Let’s break down how this works and why it might be a great option for your business.

 

The short-term wins

  1. Lower insurance premiums

One of the biggest perks of opting for a higher deductible is that your insurance premiums will drop. Insurers reward businesses that take on a little more risk by offering lower premium rates. The logic is simple: the more you’re willing to cover out-of-pocket in the event of a claim, the less they need to charge you.

  1. More cash flow

With lower premiums, businesses can free up cash that would otherwise go toward insurance costs. That extra capital can be put to better use elsewhere, whether it’s expanding your fleet, investing in safety training or just keeping operations running smoothly.

  1. More control over claims

Higher deductibles mean businesses tend to be more selective about filing claims. This puts more control in your hands and helps prevent unnecessary claims that could impact your long-term insurance costs.

 

The long-term gains

  1.  Big savings over time

While you might have to pay more upfront when a claim does happen, the overall savings on premiums over the years can be substantial. If your fleet has a good safety record, these savings can quickly add up.

  1. Encourages safer driving

When businesses take on a higher deductible, they have an even greater incentive to promote safer driving and risk management.
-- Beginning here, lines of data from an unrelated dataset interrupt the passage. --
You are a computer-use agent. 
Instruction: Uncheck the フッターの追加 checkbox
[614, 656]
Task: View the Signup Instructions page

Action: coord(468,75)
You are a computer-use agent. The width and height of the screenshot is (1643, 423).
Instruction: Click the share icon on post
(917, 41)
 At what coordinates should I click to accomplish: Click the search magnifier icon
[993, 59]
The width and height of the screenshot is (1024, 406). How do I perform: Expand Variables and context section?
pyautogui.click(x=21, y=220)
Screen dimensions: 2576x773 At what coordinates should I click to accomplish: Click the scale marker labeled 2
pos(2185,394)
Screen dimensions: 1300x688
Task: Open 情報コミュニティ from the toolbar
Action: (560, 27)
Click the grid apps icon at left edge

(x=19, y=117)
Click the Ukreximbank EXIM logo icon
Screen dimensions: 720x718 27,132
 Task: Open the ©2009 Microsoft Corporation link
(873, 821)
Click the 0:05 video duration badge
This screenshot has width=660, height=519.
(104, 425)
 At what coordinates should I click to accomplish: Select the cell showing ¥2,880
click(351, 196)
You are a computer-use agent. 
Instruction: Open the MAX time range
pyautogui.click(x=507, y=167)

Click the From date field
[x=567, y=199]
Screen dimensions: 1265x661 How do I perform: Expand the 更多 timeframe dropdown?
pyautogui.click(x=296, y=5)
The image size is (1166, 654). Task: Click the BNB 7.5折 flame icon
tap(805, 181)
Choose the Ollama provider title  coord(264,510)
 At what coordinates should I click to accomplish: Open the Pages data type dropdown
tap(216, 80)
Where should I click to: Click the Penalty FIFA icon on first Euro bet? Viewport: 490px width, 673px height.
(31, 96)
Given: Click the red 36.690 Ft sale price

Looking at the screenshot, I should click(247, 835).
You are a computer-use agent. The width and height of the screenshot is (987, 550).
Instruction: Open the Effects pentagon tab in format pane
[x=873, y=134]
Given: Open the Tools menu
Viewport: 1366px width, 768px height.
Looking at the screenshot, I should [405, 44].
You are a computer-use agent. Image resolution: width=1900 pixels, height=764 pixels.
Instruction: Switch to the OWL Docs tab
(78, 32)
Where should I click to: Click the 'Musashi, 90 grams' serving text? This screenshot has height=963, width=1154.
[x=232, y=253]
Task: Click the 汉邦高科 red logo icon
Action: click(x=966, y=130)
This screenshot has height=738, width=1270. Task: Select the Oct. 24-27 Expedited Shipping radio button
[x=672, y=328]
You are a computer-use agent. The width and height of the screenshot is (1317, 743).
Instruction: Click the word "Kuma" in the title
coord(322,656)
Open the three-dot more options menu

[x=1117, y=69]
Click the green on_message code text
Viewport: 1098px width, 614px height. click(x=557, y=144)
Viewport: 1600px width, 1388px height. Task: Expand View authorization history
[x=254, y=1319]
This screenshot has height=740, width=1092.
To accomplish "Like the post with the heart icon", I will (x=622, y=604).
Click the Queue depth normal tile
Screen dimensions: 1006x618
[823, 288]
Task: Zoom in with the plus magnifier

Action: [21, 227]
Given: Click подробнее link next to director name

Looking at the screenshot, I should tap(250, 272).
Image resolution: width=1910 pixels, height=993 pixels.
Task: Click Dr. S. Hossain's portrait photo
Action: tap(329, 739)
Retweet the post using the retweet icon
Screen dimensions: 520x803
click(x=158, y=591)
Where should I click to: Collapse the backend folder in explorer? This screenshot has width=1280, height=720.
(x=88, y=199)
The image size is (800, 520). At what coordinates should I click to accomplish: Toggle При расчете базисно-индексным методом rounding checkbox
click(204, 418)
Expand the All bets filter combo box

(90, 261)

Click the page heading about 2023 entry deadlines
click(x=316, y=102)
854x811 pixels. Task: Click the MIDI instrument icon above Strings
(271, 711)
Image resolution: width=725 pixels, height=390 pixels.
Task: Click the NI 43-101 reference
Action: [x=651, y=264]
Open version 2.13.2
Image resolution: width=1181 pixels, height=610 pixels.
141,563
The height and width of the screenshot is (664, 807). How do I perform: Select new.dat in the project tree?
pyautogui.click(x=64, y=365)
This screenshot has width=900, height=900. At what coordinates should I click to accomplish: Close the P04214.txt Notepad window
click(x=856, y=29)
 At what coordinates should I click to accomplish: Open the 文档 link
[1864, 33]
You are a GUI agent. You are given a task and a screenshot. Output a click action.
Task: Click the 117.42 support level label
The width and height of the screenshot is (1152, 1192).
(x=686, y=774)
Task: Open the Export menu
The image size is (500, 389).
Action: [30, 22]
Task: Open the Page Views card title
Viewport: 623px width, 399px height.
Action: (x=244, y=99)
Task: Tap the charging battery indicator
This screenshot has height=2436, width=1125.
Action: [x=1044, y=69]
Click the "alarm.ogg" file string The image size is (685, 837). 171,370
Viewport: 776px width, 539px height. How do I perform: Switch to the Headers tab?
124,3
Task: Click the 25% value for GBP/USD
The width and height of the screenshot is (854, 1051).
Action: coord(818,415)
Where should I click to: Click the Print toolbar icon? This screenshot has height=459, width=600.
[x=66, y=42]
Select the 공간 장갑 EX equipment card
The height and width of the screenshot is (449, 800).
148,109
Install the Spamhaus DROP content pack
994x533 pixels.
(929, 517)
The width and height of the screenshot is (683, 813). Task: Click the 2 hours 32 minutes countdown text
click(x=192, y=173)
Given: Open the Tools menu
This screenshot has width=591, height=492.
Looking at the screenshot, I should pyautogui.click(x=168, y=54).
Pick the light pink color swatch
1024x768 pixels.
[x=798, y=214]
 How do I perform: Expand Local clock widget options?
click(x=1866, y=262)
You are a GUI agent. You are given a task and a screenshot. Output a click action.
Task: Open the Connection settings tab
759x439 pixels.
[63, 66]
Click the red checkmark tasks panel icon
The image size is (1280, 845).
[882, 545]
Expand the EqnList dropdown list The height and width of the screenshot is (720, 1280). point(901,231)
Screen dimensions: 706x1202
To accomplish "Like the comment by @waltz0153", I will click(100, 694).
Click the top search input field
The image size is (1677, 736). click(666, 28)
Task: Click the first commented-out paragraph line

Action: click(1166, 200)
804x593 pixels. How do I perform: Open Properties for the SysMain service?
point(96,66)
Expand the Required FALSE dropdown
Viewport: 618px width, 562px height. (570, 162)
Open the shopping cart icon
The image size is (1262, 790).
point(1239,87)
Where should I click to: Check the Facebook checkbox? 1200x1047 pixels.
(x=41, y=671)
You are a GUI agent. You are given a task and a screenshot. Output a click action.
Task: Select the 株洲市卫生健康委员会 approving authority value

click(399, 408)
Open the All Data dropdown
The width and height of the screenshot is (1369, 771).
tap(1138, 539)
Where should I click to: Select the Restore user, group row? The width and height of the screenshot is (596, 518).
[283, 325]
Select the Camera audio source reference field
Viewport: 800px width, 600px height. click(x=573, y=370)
This means better driver training, regular vehicle maintenance and potentially fewer accidents, leading to even lower claims costs in the long run.

  1. Better insurance deals down the road

A business with fewer claims and a strong track record of safe driving is more attractive to insurers. Over time, this can lead to better rates, more flexible coverage options and even additional discounts.

  1.  The self-insurance advantage

If your fleet experiences low accident rates, the money saved on premiums can be set aside as a reserve fund to cover smaller incidents. This essentially allows businesses to self-insure for minor claims, reducing reliance on insurers and keeping premiums low.

 

Things to consider

Of course, higher deductibles aren’t for everyone. Here’s what to think about before making the switch:

 

  • Risk tolerance:

Can your business comfortably cover the higher out-of-pocket costs if an accident occurs?

 

  • Claims frequency:

If your fleet has frequent claims, a higher deductible may not be the best financial decision.

 

  • Cash flow stability:

Ensure your business has the financial flexibility to handle unexpected costs when claims arise.

 

Will this really lower premiums?

In most cases, yes! The higher the deductible, the lower the premium. But it’s all about finding the right balance. You want to save on premiums without exposing your business to financial strain in the event of a major claim.

 

The bottom line

Higher deductibles can be a strategic way for large businesses to lower insurance costs, improve cash flow and encourage better risk management. While it requires careful financial planning, the long-term benefits can far outweigh the risks.

If your fleet has a strong safety record and a well-structured risk management strategy, it could be time to consider making the switch.